[Provided records Boundary: Start]

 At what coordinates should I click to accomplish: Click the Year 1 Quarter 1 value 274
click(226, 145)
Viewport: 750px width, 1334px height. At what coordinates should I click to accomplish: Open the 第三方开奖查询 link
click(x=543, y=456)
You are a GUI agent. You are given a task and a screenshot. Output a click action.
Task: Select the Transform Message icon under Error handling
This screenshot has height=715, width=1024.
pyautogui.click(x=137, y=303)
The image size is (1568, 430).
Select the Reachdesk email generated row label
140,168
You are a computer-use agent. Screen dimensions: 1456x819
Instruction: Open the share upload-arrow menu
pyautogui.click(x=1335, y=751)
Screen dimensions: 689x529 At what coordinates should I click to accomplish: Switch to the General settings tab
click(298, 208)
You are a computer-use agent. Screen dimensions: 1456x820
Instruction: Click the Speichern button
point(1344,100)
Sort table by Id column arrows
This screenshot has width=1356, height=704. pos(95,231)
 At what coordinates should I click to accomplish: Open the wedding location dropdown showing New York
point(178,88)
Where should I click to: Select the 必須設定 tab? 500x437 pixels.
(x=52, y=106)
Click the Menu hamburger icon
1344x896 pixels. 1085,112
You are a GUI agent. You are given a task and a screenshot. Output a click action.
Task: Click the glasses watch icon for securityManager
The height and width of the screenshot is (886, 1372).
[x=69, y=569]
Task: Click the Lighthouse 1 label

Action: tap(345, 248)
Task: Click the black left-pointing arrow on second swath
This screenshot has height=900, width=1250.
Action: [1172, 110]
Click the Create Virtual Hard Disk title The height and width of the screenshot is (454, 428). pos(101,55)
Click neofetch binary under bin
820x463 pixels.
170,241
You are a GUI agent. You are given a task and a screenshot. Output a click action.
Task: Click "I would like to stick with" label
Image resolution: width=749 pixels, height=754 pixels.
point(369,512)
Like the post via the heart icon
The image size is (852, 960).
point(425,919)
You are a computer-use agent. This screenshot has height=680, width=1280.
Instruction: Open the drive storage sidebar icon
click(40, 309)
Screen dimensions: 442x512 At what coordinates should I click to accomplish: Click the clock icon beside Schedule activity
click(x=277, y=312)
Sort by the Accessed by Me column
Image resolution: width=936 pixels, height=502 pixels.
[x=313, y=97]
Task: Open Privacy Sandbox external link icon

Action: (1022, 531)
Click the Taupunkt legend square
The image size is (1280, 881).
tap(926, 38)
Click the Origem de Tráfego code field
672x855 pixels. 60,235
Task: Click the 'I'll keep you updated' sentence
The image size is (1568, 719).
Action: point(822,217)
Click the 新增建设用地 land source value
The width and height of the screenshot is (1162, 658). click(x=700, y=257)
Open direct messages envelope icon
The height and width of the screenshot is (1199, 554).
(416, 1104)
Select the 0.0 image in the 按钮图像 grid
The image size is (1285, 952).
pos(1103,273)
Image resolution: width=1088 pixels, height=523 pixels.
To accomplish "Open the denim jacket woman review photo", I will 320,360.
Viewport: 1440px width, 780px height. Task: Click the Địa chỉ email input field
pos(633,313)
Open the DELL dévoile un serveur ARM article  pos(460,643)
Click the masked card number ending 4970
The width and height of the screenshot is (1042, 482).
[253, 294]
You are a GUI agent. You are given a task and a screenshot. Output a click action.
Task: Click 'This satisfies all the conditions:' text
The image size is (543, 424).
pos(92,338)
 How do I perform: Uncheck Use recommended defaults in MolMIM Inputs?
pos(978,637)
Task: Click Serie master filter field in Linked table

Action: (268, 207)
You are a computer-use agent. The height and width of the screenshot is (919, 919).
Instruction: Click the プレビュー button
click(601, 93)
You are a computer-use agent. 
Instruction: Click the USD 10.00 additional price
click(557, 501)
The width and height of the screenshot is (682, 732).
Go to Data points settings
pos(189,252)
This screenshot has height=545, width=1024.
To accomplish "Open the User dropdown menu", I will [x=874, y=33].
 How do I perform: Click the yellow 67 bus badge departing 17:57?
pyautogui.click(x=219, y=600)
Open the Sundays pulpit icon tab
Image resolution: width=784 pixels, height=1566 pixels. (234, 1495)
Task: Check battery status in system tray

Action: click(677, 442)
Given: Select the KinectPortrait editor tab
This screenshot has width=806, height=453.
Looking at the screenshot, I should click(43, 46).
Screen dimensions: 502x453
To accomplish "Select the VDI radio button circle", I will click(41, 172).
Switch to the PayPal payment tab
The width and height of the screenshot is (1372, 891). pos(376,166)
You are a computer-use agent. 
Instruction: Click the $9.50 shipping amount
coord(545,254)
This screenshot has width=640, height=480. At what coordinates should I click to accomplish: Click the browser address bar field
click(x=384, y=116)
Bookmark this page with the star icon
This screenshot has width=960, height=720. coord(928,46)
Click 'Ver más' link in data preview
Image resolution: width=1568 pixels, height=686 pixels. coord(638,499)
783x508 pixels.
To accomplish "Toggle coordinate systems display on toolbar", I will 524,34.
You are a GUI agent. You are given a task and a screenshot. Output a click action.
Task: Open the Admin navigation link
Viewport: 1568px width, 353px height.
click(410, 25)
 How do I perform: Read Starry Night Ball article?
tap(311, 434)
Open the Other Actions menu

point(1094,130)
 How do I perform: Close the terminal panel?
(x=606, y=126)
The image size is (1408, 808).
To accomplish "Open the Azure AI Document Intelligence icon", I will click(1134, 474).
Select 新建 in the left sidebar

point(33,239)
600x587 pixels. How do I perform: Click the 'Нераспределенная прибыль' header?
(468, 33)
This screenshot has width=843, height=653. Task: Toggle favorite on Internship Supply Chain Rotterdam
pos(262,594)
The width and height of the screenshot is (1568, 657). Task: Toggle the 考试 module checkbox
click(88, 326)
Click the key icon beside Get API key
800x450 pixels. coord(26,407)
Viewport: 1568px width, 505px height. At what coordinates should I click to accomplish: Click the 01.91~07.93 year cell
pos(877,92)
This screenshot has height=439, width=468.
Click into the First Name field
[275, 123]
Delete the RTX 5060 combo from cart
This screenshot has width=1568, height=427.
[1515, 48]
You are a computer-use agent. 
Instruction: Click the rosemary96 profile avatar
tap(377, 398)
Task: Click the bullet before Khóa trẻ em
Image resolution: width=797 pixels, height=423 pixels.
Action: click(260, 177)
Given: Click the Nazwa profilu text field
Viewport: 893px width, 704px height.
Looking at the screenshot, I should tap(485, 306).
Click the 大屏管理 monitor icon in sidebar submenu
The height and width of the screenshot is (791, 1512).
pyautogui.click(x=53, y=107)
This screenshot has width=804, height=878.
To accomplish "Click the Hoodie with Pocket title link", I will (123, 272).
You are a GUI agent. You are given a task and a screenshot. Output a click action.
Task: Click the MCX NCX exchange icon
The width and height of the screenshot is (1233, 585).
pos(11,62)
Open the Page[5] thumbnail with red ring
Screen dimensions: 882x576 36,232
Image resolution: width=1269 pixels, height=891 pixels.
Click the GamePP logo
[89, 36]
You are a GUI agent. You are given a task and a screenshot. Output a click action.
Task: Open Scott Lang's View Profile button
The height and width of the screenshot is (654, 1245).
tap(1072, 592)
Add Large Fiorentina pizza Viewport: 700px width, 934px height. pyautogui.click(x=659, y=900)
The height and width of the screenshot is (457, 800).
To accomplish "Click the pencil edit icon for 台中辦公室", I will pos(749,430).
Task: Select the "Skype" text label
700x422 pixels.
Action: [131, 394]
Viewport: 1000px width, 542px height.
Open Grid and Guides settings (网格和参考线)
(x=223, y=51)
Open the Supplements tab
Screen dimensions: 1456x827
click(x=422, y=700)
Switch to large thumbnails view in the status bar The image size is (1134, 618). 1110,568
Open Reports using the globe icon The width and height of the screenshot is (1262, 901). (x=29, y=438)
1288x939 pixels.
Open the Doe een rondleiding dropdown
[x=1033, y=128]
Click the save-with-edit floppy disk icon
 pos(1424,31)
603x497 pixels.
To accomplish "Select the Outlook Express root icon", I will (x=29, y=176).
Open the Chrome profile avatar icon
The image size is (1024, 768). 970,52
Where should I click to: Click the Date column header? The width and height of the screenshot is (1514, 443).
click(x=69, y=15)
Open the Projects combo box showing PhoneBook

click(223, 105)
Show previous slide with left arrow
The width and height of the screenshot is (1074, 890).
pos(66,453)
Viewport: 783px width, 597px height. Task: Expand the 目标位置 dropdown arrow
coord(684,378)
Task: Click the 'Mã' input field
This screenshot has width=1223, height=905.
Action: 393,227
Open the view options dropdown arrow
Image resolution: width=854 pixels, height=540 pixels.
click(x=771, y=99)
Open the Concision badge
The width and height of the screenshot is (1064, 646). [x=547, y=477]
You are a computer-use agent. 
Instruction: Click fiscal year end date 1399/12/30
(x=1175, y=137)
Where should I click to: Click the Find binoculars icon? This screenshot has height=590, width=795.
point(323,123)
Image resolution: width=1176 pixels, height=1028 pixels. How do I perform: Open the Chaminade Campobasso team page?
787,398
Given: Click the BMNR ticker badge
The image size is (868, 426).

[Provided records Boundary: End]

What needs to be done
In the data above, how many lines include the word "text"? Answer with the number only.

Problem solution
3